• Task details:
Please set down each entry exactly, omitting any picture it holds.

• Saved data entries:
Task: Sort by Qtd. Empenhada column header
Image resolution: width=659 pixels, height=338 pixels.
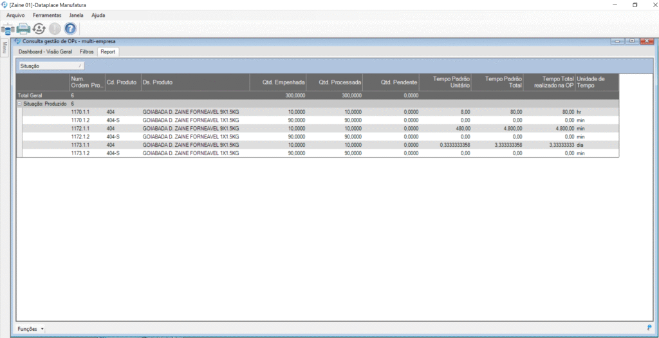Action: (x=279, y=82)
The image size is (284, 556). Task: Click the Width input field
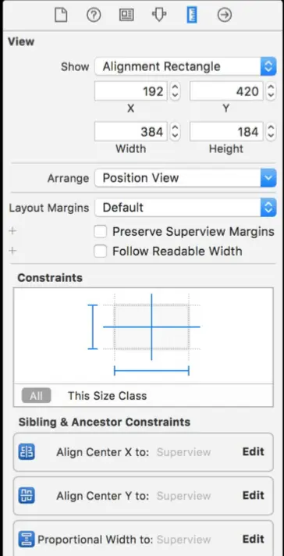(x=131, y=132)
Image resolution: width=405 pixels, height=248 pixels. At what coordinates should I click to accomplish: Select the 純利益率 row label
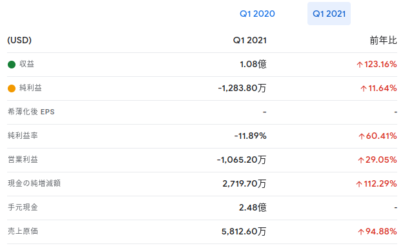click(23, 136)
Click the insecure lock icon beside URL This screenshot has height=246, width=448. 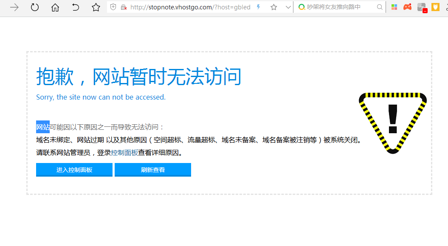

• Response to the task:
Task: Sort by Qtd. Empenhada column header
Image resolution: width=659 pixels, height=338 pixels.
Action: (x=279, y=82)
The image size is (284, 556). Task: Click the Width input field
(x=131, y=132)
Image resolution: width=405 pixels, height=248 pixels. At what coordinates should I click to accomplish: Select the 純利益率 row label
click(23, 136)
Click the insecure lock icon beside URL This screenshot has height=246, width=448. 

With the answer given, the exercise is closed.